Debian packages for Istio Pilot, Mixer, and Citadel are available through the Istio release. Alternatively, these components can be run as Docker containers (docker.io/istio/pilot, docker.io/istio/mixer, docker.io/istio/citadel). Note that these components are stateless and can be scaled horizontally. Each of these components depends on the Istio API server, which in turn depends on the etcd cluster for persistence. To achieve high availability, each control plane service could be run as a job in Nomad, where the service stanza can be used to describe the desired properties of the control plane services.

Adding Sidecars to Service Instances

Each instance of a service in an application must be accompanied by the Istio sidecar. Depending on the unit of your installation (Docker containers, VM, bare metal nodes), the Istio sidecar needs to be installed into these components. For example, if your infrastructure uses VMs, the Istio sidecar process must be run on each VM that needs to be part of the service mesh.

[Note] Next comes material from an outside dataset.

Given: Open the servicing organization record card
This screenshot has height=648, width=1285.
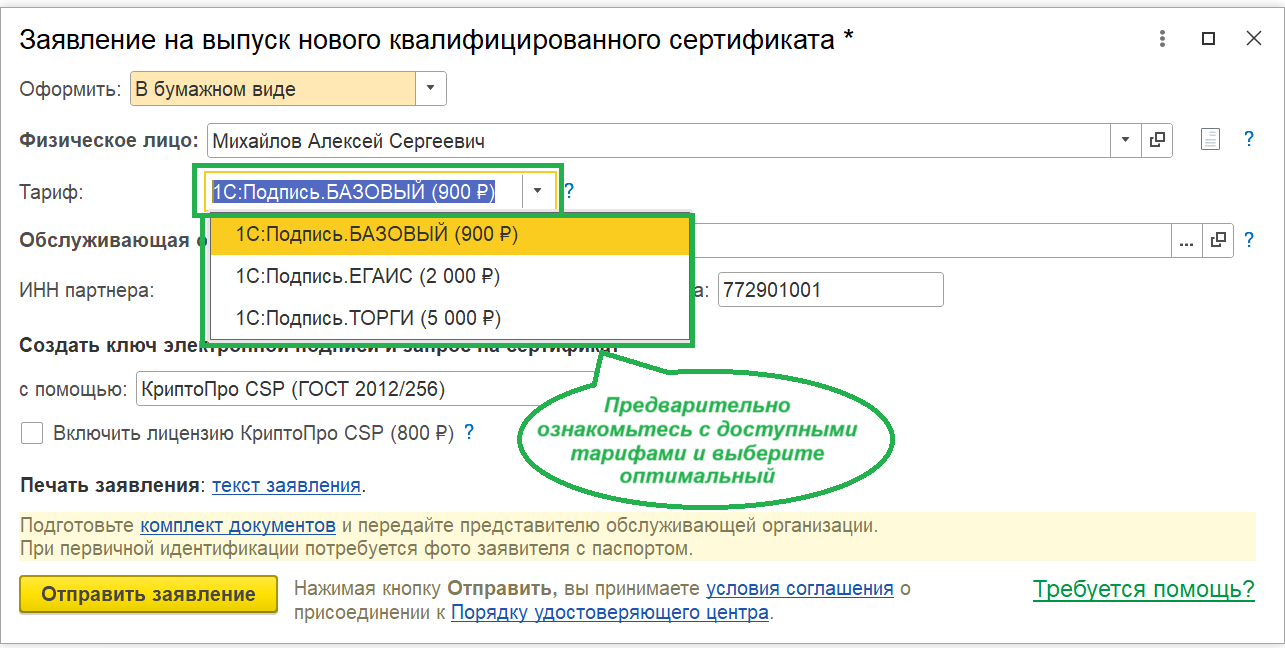Looking at the screenshot, I should [1218, 241].
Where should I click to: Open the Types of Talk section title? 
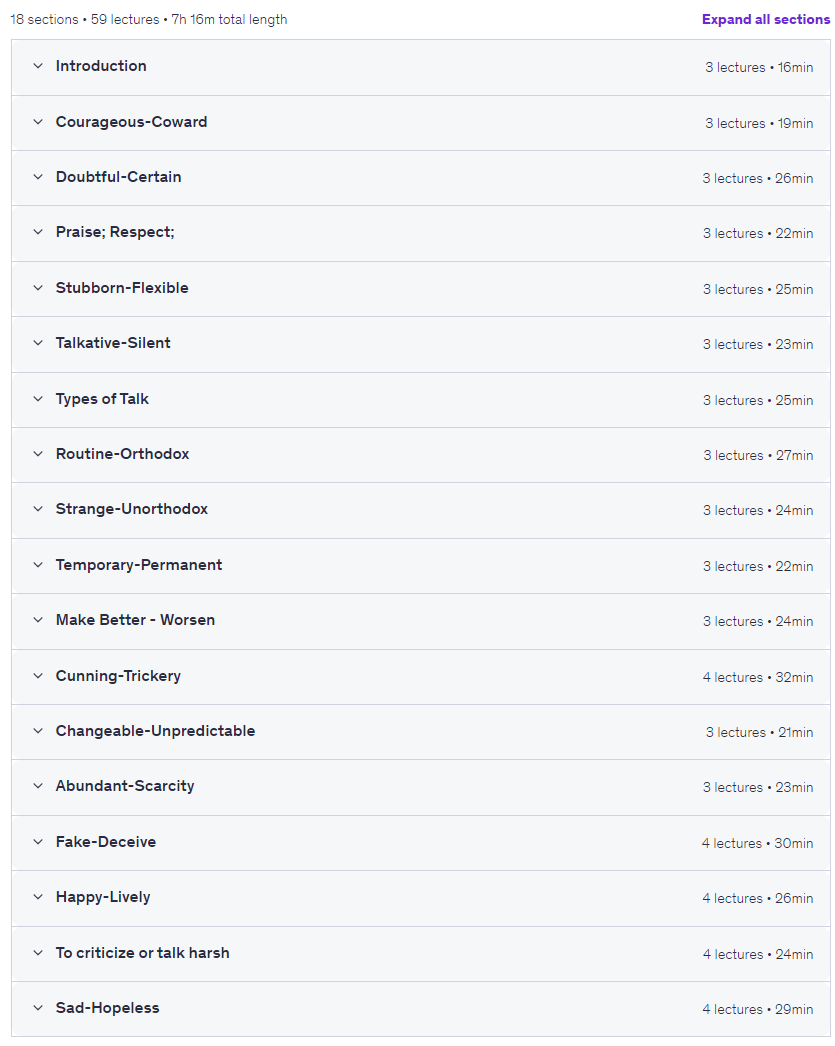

One way to package the sidecars into a Nomad-based deployment is to add the Istio sidecar process as a task in a task group. A task group is a collection of one or more related tasks that are guaranteed to be colocated on the same host. However, unlike Kubernetes Pods, tasks in a group do not share the same network namespace. Hence, care must be taken to ensure that only one task group is run per host, when using iptables rules to transparently re-route all network traffic via the Istio sidecar. When support for non-transparent proxying (application explicitly talks to the sidecar) is available in Istio, this restriction will no longer apply.

Routing traffic through Istio Sidecar

Part of the sidecar installation should involve setting up appropriate IP Table rules to transparently route application's network traffic through the Istio sidecars. The IP table script to setup such forwarding can be found in the here.

This script must be executed before starting the application or the sidecar process.